• _Material for this exercise_:
━━━━━━━━

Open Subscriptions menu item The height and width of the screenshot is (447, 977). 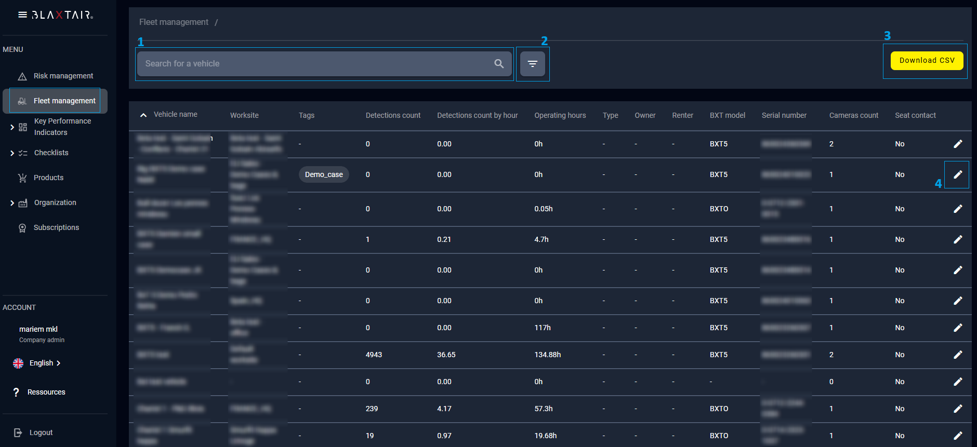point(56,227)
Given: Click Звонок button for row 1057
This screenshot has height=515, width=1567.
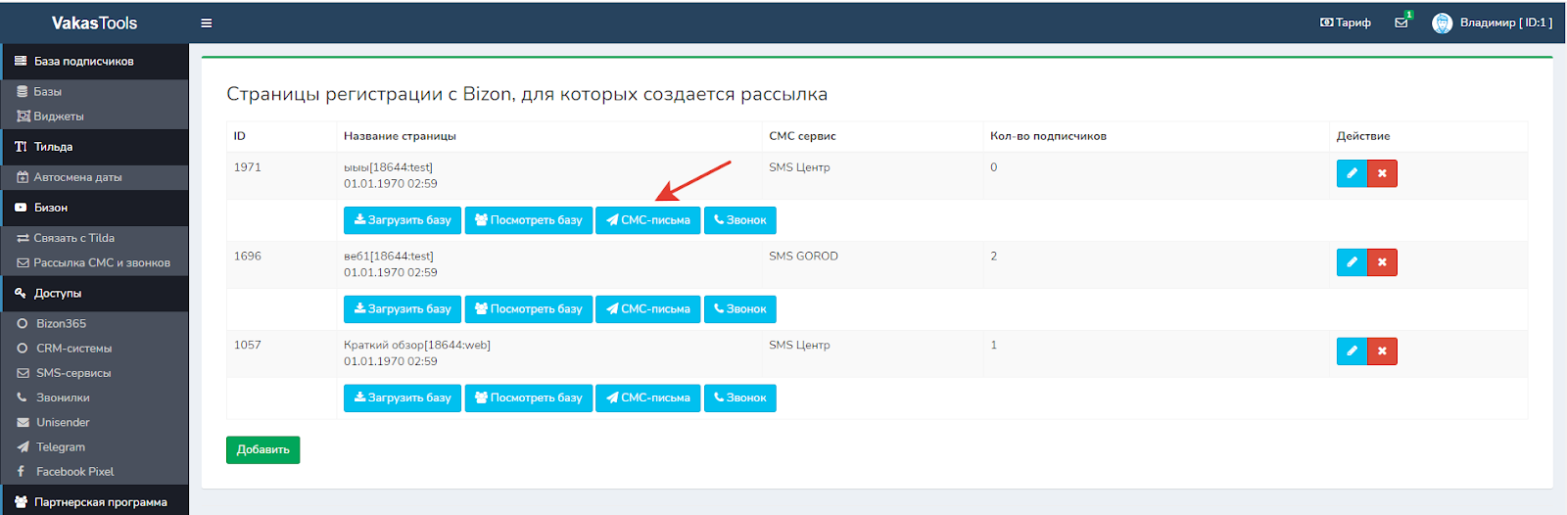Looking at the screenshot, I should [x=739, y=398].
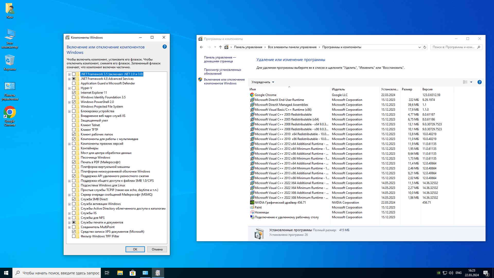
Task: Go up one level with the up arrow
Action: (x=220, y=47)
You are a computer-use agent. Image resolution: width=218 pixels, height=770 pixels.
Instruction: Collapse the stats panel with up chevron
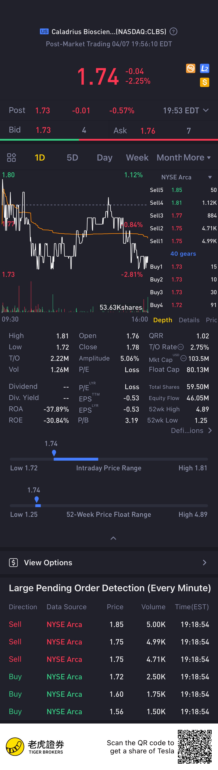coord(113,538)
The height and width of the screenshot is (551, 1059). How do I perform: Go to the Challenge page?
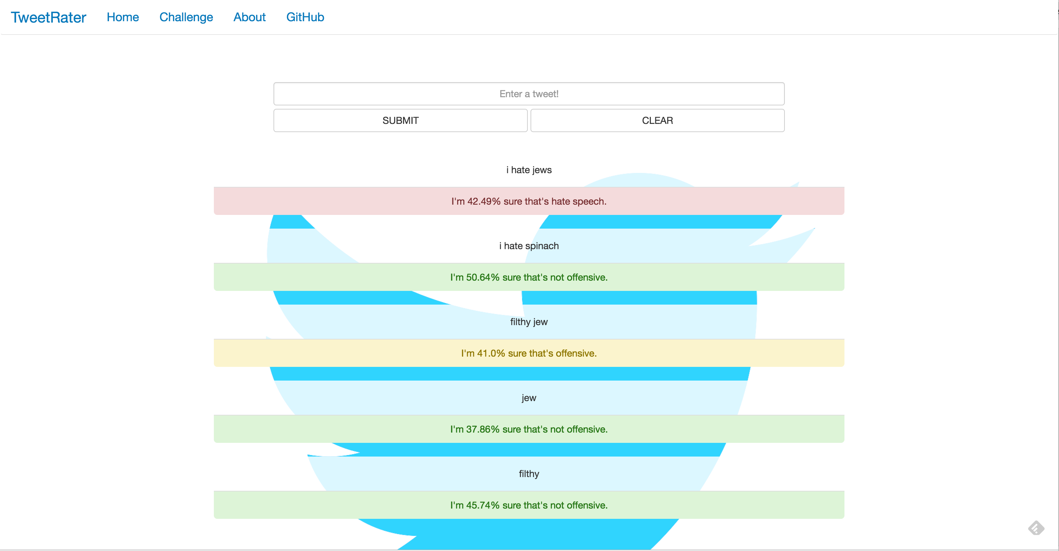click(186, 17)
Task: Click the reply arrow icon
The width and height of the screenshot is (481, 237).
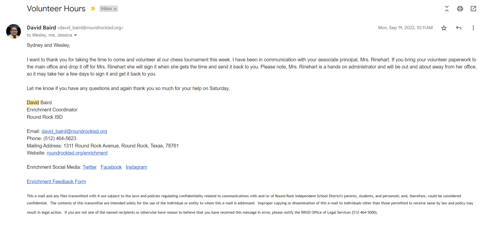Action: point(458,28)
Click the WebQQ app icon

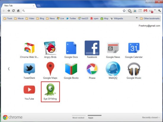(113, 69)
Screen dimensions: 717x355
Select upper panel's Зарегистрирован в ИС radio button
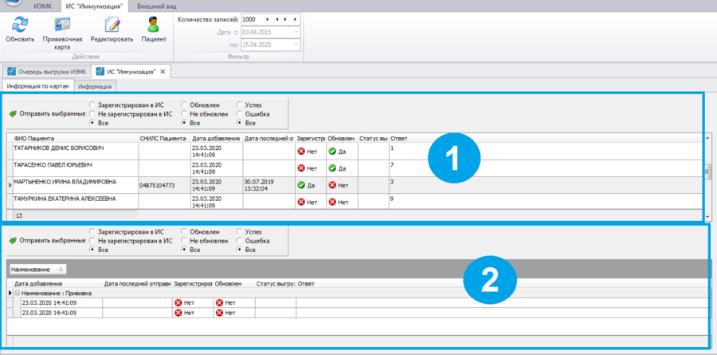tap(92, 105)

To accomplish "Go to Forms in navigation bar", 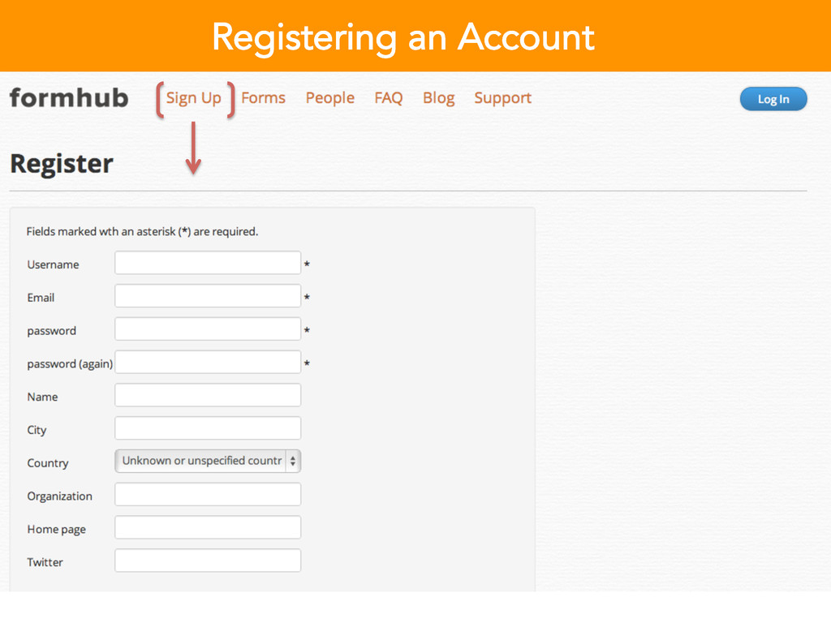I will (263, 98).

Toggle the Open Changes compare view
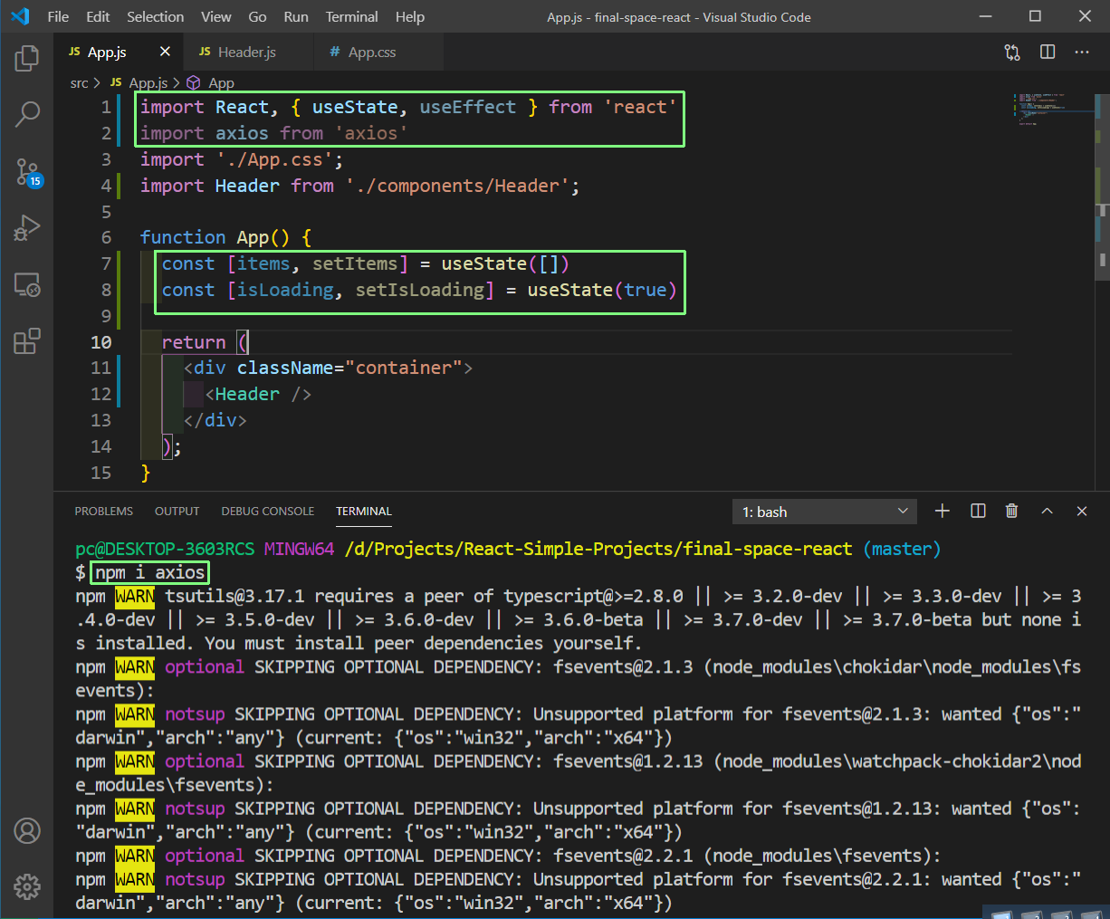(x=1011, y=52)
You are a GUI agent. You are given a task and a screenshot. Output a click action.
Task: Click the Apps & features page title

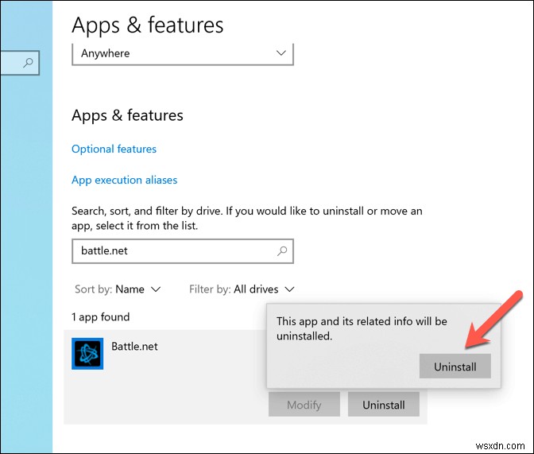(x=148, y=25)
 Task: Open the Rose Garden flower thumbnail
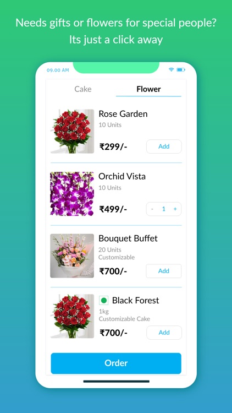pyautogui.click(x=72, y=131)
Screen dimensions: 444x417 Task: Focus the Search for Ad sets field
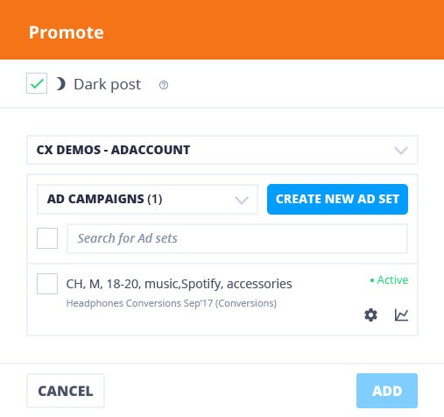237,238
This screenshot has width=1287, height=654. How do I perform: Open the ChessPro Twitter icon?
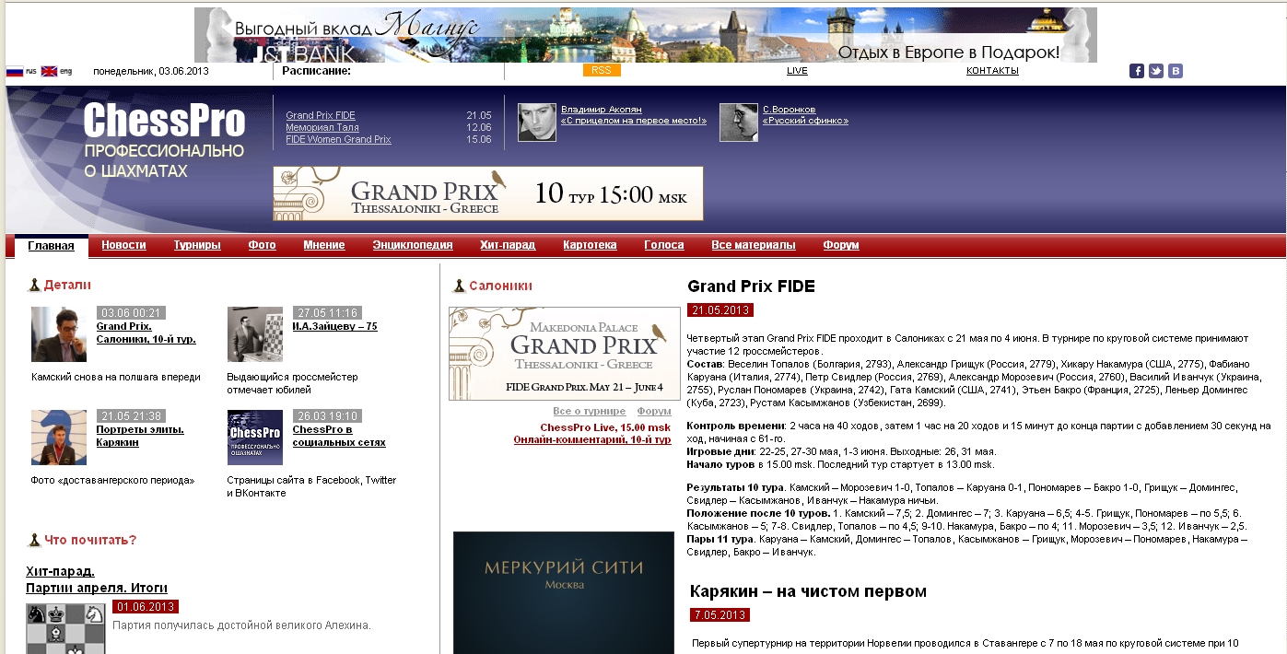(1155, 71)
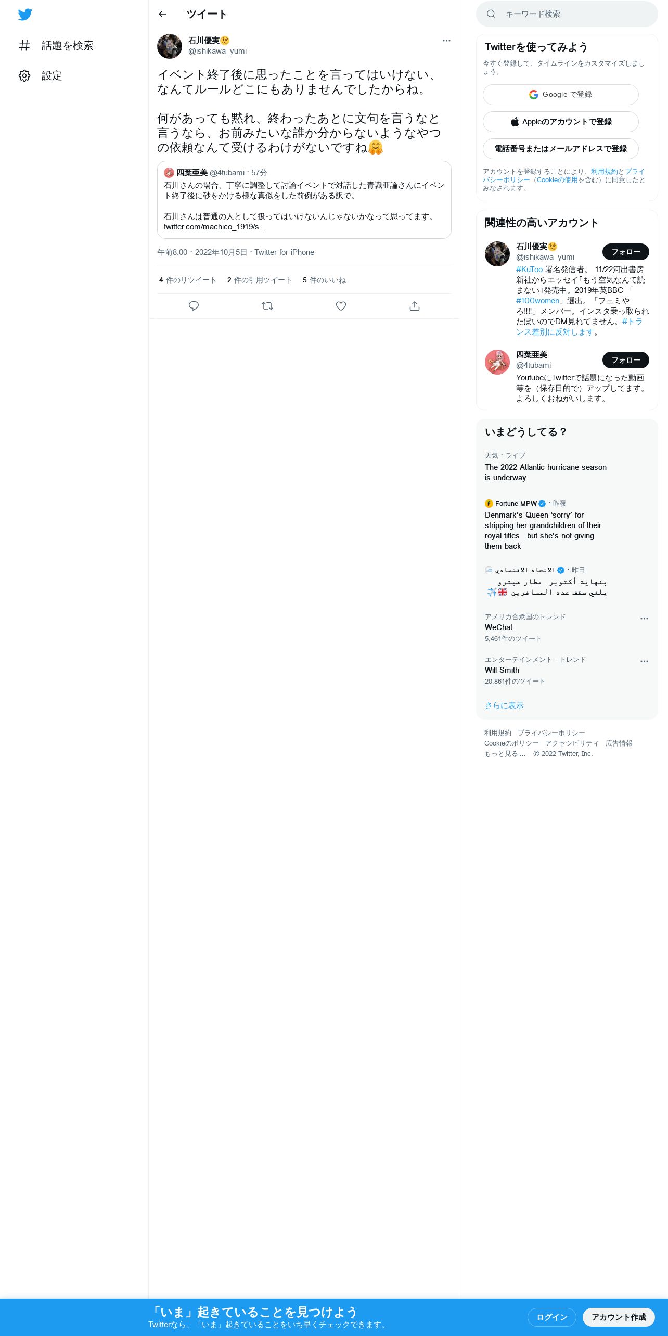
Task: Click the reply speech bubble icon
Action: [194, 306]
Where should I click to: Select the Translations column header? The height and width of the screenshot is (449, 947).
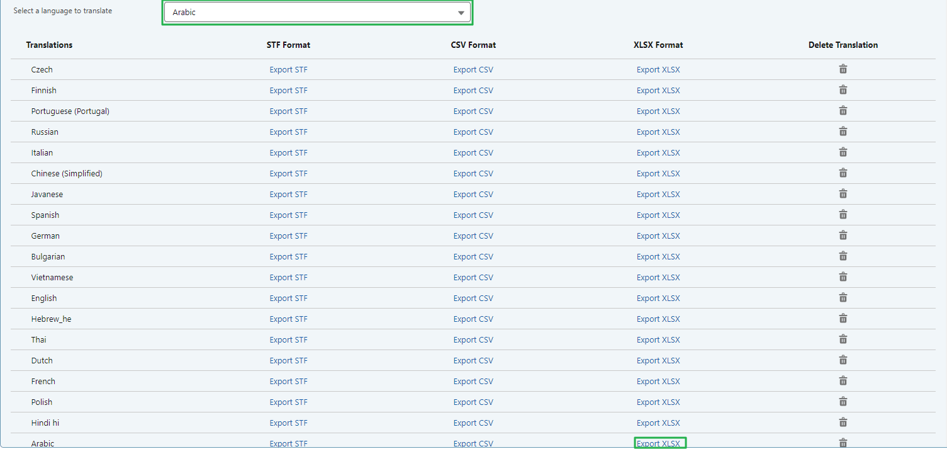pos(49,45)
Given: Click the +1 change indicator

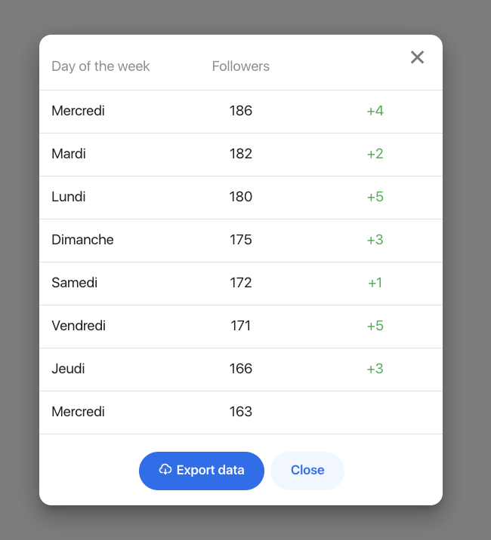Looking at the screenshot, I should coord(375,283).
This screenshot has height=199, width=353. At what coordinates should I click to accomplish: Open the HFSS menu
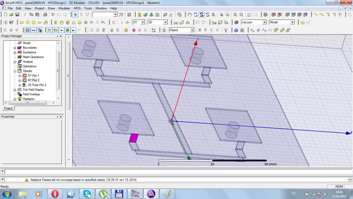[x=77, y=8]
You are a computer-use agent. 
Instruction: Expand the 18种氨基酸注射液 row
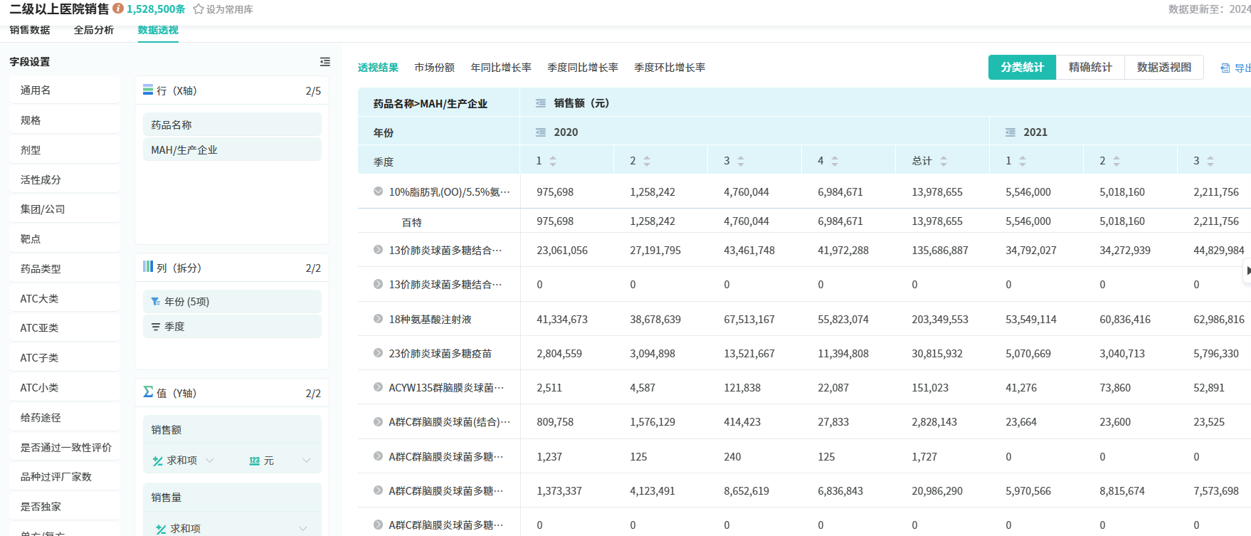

━━━━━━━━

• _Directions for this task_: Present as a Markdown table with the columns Row and Line the lines beginning at the one that contains "This screenshot has width=1287, height=654." and stopping after the one that contains "Looking at the screenshot, I should coord(375,283).", numbering each line. Omit blank lines and leave the pictures out of the table.

• _Output below_:
| Row | Line |
|---|---|
| 1 | This screenshot has width=1287, height=654. How do I perform: Open the ChessPro Twitter icon? |
| 2 | (1155, 71) |
| 3 | Task: Click the reply speech bubble icon |
| 4 | Action: [194, 306] |
| 5 | Where should I click to: Select the Translations column header? The height and width of the screenshot is (449, 947). |
| 6 | pos(49,45) |
| 7 | Given: Click the +1 change indicator |
| 8 | Looking at the screenshot, I should coord(375,283). |